## What to produce
Copy each line containing "Sort" from the listing below.

Supplied information START

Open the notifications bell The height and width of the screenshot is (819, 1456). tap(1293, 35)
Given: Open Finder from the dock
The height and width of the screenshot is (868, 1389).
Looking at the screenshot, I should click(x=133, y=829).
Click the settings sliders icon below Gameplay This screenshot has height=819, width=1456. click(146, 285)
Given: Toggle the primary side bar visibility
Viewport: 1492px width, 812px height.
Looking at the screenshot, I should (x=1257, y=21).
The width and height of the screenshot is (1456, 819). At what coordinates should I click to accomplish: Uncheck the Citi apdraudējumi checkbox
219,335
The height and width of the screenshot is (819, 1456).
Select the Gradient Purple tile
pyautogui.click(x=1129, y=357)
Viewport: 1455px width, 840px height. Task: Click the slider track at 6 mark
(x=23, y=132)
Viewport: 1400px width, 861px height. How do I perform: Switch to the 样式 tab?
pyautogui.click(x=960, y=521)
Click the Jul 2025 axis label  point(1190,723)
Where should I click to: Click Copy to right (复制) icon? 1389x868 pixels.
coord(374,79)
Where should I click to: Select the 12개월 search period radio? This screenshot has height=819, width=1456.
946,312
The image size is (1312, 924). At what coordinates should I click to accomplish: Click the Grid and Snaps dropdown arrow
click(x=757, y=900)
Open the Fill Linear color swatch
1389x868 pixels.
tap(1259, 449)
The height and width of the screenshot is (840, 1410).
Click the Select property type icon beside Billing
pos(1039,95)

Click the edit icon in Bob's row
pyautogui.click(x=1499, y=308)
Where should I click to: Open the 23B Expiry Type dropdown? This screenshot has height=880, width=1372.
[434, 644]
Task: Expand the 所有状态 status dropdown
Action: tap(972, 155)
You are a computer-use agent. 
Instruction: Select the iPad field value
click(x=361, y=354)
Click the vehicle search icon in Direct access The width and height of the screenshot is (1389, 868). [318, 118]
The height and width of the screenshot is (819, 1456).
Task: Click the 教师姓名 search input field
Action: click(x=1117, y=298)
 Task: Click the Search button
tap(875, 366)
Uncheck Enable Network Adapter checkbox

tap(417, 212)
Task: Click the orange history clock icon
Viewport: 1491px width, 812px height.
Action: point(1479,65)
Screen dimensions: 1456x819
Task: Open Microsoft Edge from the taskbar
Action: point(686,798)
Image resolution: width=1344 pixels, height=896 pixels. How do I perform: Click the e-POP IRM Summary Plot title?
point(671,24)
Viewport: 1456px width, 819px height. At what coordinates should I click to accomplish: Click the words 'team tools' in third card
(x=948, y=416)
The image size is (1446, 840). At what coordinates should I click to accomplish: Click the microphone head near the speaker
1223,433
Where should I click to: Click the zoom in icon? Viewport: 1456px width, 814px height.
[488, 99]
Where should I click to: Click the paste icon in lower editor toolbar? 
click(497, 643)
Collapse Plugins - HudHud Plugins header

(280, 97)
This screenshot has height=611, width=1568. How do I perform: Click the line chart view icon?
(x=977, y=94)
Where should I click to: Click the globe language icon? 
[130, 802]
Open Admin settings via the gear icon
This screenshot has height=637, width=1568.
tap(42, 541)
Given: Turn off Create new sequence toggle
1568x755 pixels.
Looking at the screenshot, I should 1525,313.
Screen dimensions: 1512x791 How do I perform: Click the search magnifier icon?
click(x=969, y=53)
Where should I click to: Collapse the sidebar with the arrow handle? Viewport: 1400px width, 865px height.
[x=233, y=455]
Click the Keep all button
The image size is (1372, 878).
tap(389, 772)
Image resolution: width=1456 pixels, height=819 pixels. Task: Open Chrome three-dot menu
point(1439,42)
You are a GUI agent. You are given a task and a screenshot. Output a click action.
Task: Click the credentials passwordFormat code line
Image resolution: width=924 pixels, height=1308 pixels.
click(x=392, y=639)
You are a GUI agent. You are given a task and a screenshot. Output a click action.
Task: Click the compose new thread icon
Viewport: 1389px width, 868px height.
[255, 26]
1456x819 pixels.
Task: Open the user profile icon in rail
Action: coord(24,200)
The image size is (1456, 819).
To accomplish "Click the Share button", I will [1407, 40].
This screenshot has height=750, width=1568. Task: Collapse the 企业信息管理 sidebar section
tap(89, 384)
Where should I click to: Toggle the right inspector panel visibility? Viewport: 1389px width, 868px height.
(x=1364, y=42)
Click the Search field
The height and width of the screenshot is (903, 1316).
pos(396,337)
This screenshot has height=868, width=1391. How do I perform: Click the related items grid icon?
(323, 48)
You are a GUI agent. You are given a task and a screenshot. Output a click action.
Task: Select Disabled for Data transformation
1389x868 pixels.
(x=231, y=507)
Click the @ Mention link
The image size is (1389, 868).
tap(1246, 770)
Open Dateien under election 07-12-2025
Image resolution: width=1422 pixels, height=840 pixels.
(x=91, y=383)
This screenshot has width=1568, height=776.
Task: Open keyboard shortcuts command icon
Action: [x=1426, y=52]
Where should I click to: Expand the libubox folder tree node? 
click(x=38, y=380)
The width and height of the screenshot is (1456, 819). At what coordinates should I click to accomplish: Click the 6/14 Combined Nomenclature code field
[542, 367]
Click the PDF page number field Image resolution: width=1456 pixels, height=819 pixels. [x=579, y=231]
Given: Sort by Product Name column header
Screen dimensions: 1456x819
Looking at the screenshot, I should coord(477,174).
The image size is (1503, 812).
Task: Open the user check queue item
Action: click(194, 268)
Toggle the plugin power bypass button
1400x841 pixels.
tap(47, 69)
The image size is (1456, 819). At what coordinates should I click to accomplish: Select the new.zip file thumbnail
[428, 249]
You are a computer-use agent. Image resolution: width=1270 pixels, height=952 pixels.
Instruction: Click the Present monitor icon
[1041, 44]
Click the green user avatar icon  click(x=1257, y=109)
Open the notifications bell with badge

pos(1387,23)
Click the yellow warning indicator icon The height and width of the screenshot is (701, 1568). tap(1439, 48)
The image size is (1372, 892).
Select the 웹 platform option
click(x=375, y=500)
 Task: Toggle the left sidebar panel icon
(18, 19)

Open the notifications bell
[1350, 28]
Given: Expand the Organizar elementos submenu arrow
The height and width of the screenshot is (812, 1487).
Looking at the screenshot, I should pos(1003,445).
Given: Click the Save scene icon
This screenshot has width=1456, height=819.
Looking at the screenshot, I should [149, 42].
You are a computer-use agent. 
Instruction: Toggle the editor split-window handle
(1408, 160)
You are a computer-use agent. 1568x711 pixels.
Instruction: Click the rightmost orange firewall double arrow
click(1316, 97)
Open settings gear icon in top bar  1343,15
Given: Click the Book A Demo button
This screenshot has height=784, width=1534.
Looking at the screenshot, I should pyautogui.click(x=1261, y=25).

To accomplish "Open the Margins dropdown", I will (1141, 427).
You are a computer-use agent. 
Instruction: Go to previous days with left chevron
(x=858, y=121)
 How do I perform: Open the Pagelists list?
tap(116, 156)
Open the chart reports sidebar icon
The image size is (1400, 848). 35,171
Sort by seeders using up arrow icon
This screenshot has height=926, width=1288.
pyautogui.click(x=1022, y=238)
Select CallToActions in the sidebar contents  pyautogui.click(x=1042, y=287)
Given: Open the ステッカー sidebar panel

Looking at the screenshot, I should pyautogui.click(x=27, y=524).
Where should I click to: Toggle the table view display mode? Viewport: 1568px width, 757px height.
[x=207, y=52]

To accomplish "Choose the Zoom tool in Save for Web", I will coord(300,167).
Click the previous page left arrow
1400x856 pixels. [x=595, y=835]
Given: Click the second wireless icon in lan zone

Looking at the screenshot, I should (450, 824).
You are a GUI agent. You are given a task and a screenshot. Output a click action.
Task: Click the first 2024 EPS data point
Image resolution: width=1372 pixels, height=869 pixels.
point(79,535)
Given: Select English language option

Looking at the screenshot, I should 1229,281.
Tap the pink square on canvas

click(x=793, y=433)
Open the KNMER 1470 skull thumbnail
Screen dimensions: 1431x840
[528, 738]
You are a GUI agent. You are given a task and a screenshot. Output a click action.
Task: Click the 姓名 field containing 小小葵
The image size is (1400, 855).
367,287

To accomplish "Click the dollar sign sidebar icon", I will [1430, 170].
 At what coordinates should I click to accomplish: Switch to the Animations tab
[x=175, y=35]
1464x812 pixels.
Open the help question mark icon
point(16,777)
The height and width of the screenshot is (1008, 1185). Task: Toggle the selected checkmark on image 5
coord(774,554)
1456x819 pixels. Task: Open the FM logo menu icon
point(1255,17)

Supplied information END

## The answer
Given: Sort by Product Name column header
Sort by seeders using up arrow icon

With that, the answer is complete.